As a member of Plan International Sierra Leone’s National Youth Advisory Panel, I strongly believe that every one of us has a role to play in disaster response.
The Ebola virus has left bitter memories in the lives of many people in my community in Sierra Leone. During this crisis life was unbearable, as deaths led to the quarantine of homes and the restriction of normal activities including going to school. It was really hard to cope, and I was afraid of contracting the virus from a friend or family member, due to how easily Ebola spread.
The situation was made worse by the lack of information available about the virus, with villages blaming the symptoms on other illnesses such as malaria. In some traditional communities, the illness was thought to be a result of witchcraft.
Youth against Ebola
The outbreak began on 25 May 2014, and suffering continues on many levels, but if there is a silver lining, it’s that our Youth Advisory Panel did some innovative work, supported by Plan International, during the outbreak. Young people committed to helping the most vulnerable made a large contribution to reducing the spread of the virus.
During the crisis, we set up virtual spaces for young people to come together for mutual and psychosocial support, and to develop strategies to ensure the right information was reaching communities. We also developed blogs and videos to transform the way young people think and act during crisis or disaster response in society.
We set up a two-way communication that operated between affected households and health workers. It helped to reduce fear caused by lack of information or misinformation about Ebola, and provided an opportunity to feed back information about support for quarantined villages and also for problem solving. The project was funded by the UK government’s Department for International Development and required young reporters to find information, opinions and solutions from their communities to contribute to the nationwide effort to contain the virus, and provide the best level of support to the most vulnerable.
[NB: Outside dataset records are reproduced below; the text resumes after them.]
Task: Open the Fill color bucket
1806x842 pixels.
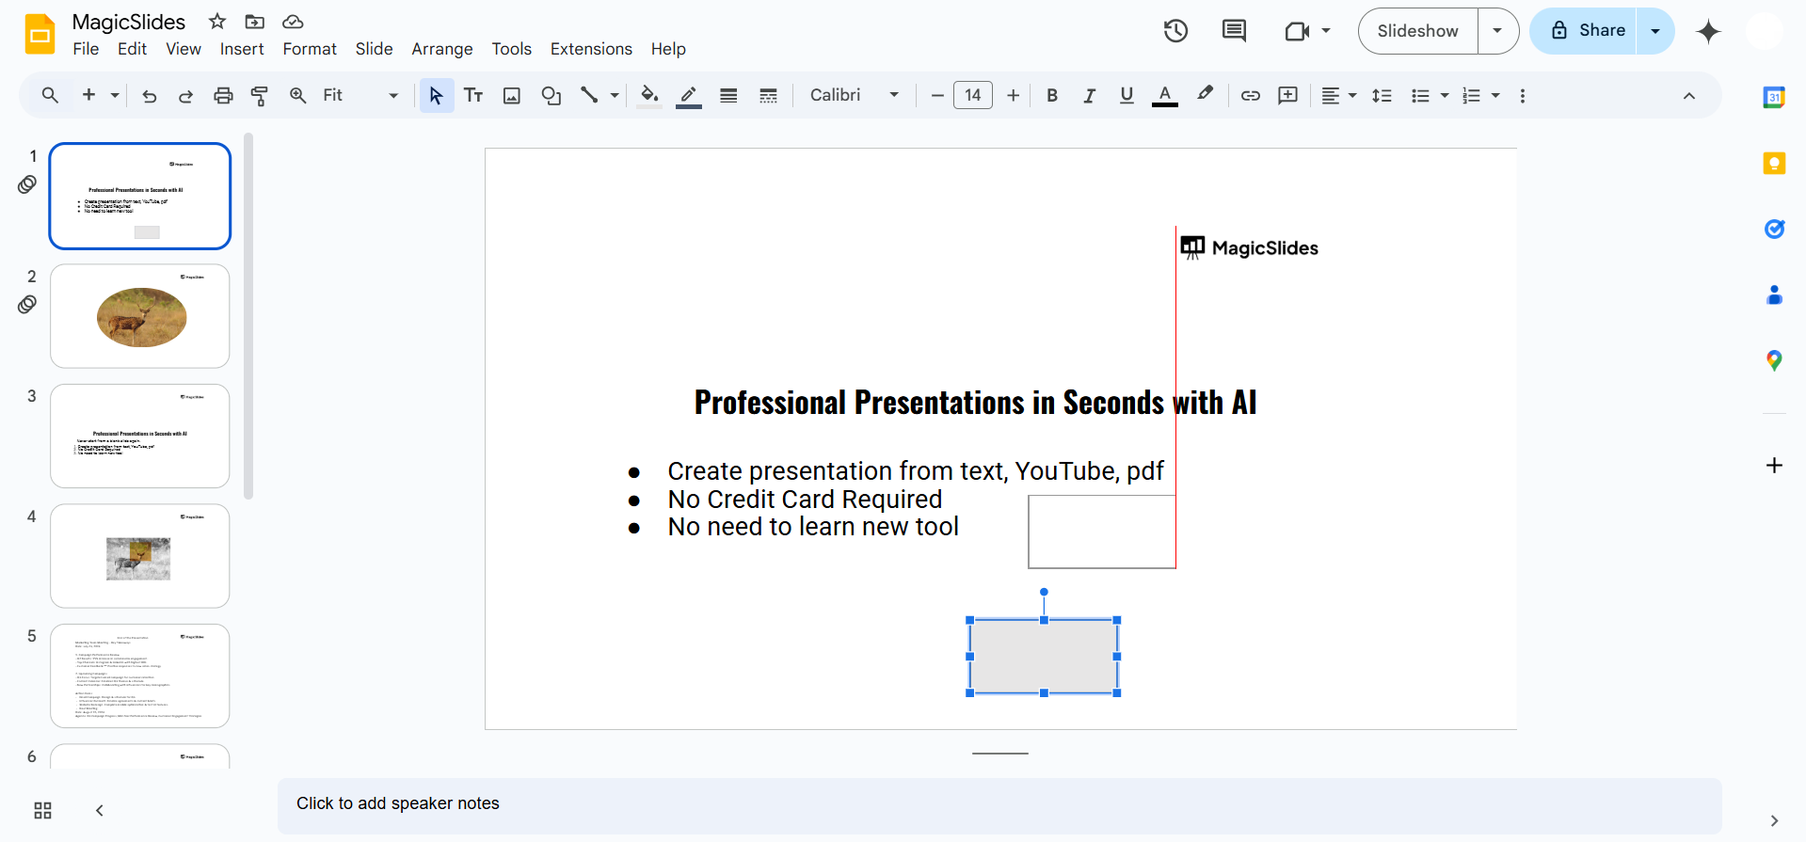Action: (649, 95)
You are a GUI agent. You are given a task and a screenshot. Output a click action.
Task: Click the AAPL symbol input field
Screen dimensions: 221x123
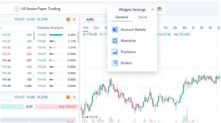coord(95,19)
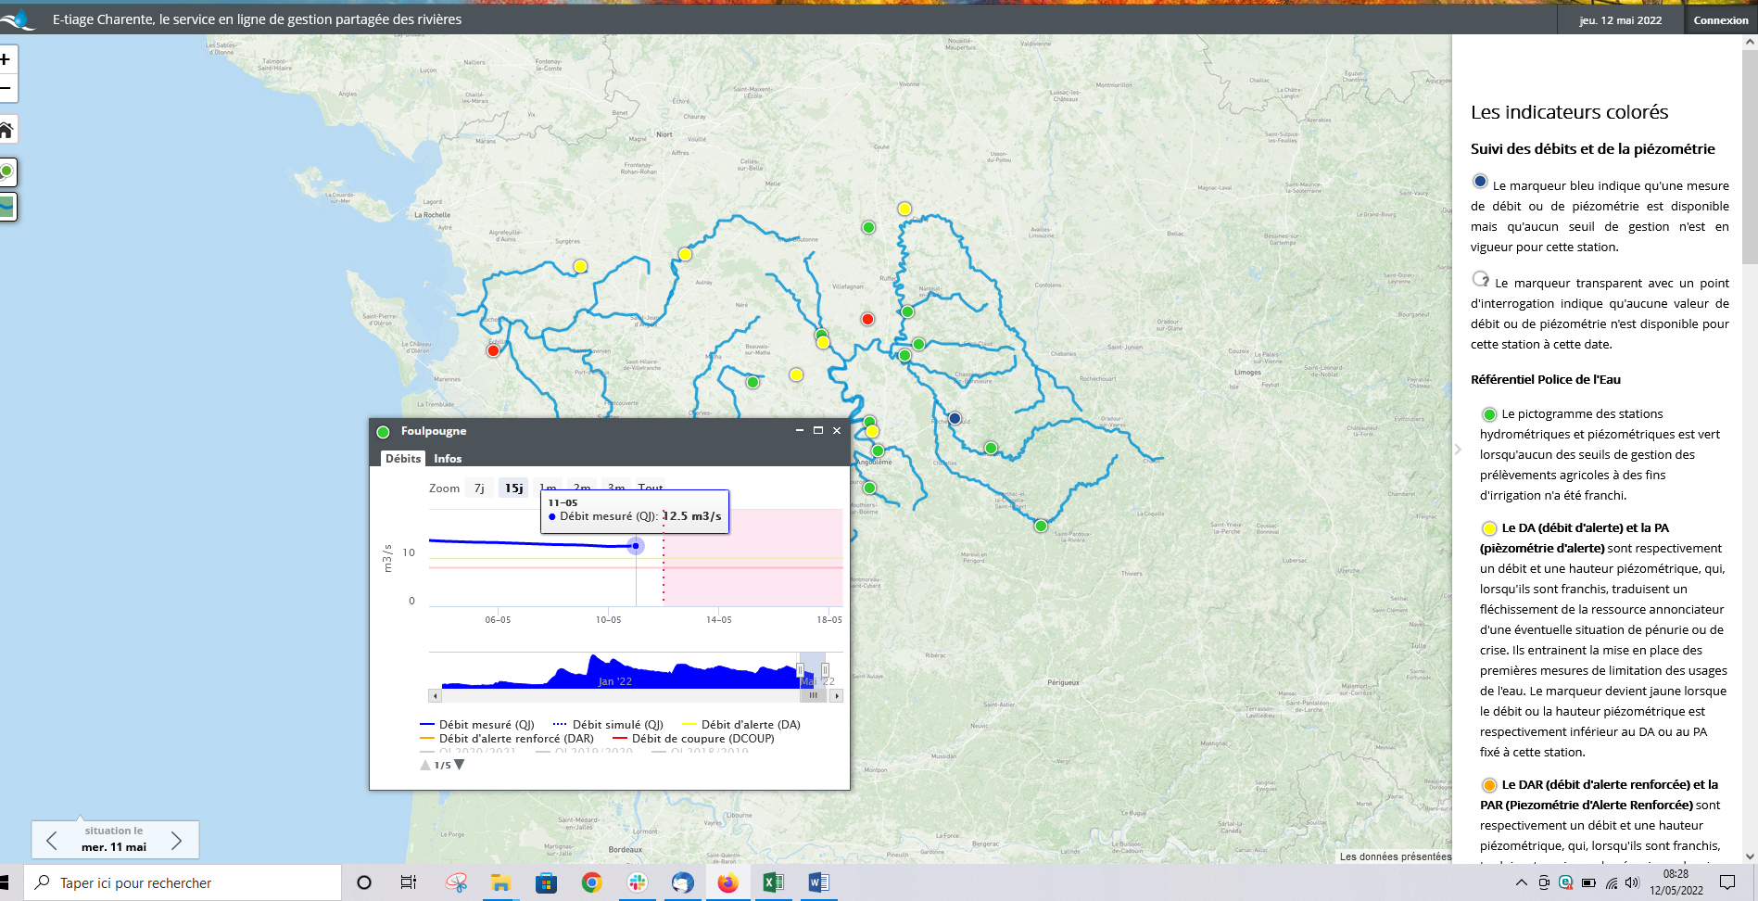Screen dimensions: 1758x901
Task: Click the navigator left range handle
Action: [x=800, y=670]
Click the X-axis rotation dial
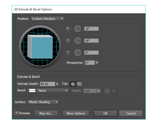This screenshot has height=125, width=157. click(78, 29)
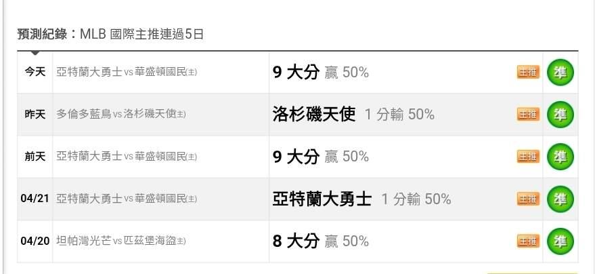This screenshot has height=274, width=595.
Task: Open the 04/21 亞特蘭大勇士 vs 華盛頓國民 matchup
Action: click(x=127, y=199)
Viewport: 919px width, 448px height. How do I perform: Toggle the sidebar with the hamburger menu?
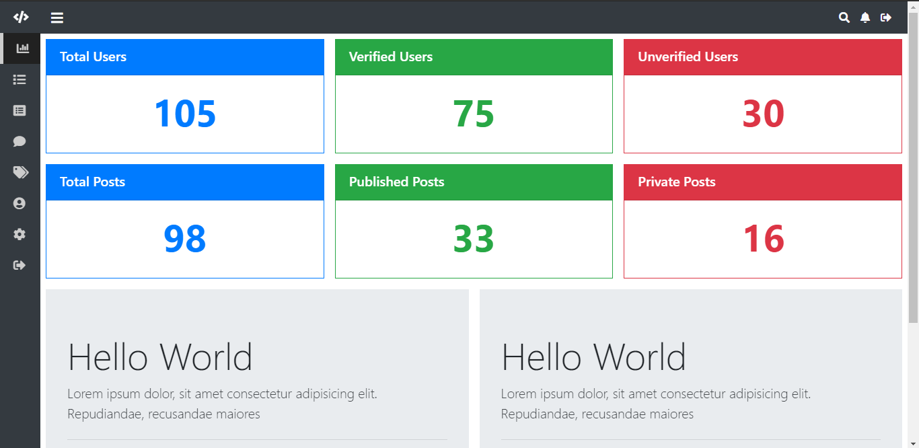pyautogui.click(x=57, y=17)
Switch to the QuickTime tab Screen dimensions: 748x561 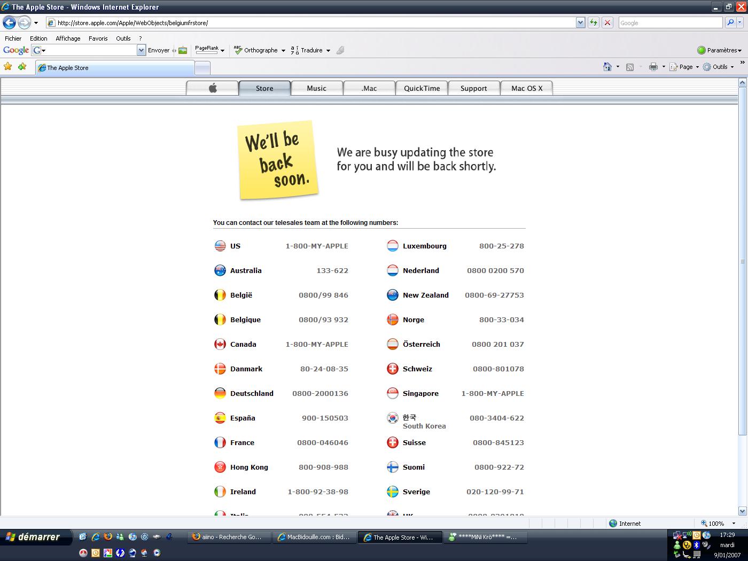click(422, 88)
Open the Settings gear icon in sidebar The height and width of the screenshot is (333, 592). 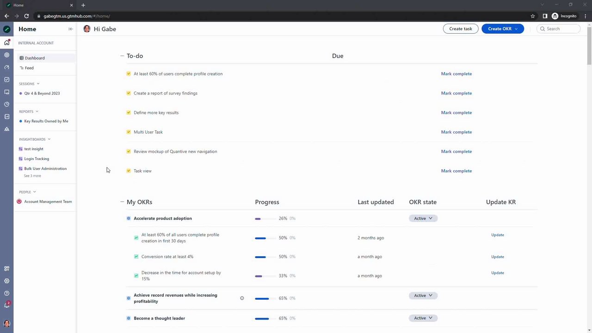6,281
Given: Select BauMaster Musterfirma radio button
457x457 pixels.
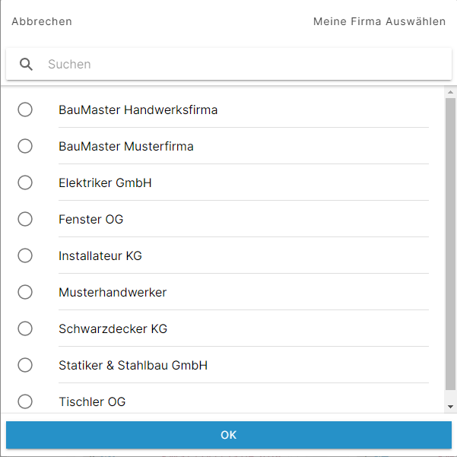Looking at the screenshot, I should click(25, 146).
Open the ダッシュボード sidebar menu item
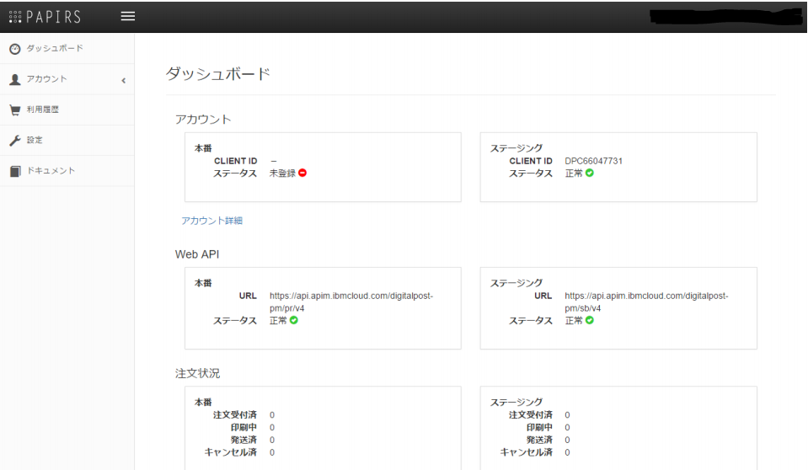The image size is (808, 470). pos(55,48)
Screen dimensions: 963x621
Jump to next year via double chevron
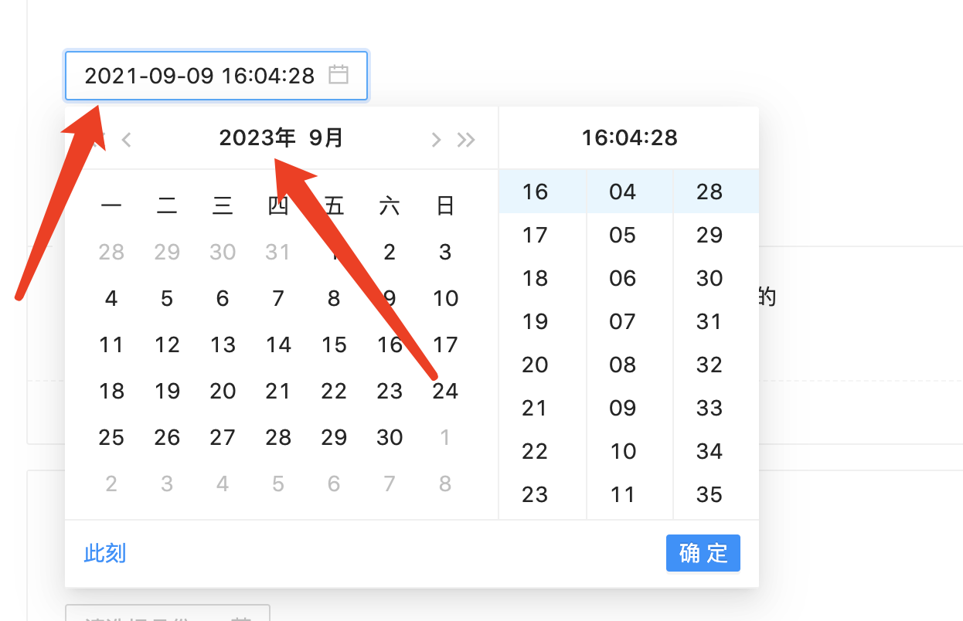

A group of 500 children and young people directly reached a population of over 30,000 people and communities though these activities
We were also given media training by the Sierra Leone Association of Journalist on reporting and sharing information about Ebola. We engaged in dramas, radio programmes and quizzes, and shared questions and gathered responses from community members and medical personnel via Skype, Whatsapp, phone interviews, and through simple SMS software. In particular, the youth-run local radio call-in programmes, which recommended solutions to NGOs, local and national leaders, were a massive source of inspiration and hope to communities.
A group of about 500 children and young people directly reached a wide population of over 30,000 people and communities though these activities. We heard that the blogs and vlogs we produced attracted thousands of views on social media all over the world, influenced the Brussels Ebola donor meeting, and supported a petition signed by over 165,000 people calling for further support from G20 countries.
I would like other international organisations and even governments to be inspired by our work to start prioritising youth engagement in their projects and proposals, especially in emergency situations. For now, we’ll continue working with young people in Moyamba District in Sierra Leone who interview, gather and write interesting stories, take photographs in their communities and post on social media, and eventually write blogs just like this one.
Aminata is part of a group of four young humanitarians from Sierra Leone and Liberia, who responded to the Ebola crisis in their countries, and are attending the World Humanitarian Summit Global Youth Consultation in Qatar on 1 and 2 September. They are working with over 200 other young people from around the world to finalise a global consultation process to ensure young people are listened to ahead of the first World Humanitarian Summit in Turkey in May 2016.